(Dataset entries)
== Segment start ==

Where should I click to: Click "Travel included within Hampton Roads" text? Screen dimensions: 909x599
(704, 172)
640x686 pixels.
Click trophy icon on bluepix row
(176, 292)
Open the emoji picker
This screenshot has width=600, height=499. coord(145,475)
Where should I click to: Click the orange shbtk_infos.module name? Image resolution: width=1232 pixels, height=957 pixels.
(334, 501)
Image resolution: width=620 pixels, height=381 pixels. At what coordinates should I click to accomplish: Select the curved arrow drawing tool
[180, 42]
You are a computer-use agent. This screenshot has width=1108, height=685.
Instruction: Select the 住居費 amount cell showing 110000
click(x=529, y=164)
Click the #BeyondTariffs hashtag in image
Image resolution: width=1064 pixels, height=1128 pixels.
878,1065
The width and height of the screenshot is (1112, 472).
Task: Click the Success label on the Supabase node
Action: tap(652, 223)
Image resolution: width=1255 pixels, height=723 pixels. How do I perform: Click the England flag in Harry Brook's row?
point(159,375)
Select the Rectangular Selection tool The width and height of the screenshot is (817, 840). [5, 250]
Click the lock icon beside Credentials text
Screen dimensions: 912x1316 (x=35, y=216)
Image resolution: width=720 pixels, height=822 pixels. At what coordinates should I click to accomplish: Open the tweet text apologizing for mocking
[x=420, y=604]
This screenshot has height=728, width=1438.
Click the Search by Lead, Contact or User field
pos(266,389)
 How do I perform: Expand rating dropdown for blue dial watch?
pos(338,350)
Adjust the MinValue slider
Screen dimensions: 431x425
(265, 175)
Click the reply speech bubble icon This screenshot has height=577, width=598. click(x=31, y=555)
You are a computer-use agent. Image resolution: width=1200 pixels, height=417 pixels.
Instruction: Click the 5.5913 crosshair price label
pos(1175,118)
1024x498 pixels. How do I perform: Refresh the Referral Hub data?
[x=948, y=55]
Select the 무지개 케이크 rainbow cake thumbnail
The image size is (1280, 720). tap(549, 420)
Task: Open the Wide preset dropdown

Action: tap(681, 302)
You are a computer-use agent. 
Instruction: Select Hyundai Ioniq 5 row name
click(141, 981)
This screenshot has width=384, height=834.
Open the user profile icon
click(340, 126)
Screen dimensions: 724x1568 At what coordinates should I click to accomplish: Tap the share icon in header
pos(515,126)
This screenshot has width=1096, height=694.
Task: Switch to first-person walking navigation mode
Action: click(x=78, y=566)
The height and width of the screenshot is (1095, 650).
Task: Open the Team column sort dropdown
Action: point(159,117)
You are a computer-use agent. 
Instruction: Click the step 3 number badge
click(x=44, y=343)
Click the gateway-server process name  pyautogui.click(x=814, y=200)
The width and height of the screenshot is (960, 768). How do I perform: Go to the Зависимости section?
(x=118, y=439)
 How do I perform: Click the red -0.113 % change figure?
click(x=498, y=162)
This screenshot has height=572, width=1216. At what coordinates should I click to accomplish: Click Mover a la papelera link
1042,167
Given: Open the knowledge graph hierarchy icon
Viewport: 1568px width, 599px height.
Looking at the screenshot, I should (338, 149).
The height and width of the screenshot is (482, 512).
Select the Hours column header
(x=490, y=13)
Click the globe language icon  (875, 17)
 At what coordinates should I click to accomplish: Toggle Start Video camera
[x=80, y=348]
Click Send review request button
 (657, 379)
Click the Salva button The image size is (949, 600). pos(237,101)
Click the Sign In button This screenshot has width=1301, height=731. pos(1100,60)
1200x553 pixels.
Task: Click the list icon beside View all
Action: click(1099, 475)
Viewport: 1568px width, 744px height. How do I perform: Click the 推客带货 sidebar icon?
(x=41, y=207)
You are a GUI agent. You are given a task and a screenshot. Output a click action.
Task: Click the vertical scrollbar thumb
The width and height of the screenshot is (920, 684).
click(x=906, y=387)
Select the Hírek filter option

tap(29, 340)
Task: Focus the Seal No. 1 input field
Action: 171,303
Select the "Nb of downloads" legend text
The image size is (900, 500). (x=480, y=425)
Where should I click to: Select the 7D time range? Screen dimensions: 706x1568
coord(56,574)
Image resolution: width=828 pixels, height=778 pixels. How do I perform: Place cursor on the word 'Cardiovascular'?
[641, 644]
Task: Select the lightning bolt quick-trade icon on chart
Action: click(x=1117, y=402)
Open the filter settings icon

== Segment end ==

> **What the task requires**
Scan the records above for the lines holding "Click the Sign" and "You are a GUI". Transcribe those two and every line between them word for word, and no others.

> **Your response**
Click the Sign In button This screenshot has width=1301, height=731. pos(1100,60)
1200x553 pixels.
Task: Click the list icon beside View all
Action: click(1099, 475)
Viewport: 1568px width, 744px height. How do I perform: Click the 推客带货 sidebar icon?
(x=41, y=207)
You are a GUI agent. You are given a task and a screenshot. Output a click action.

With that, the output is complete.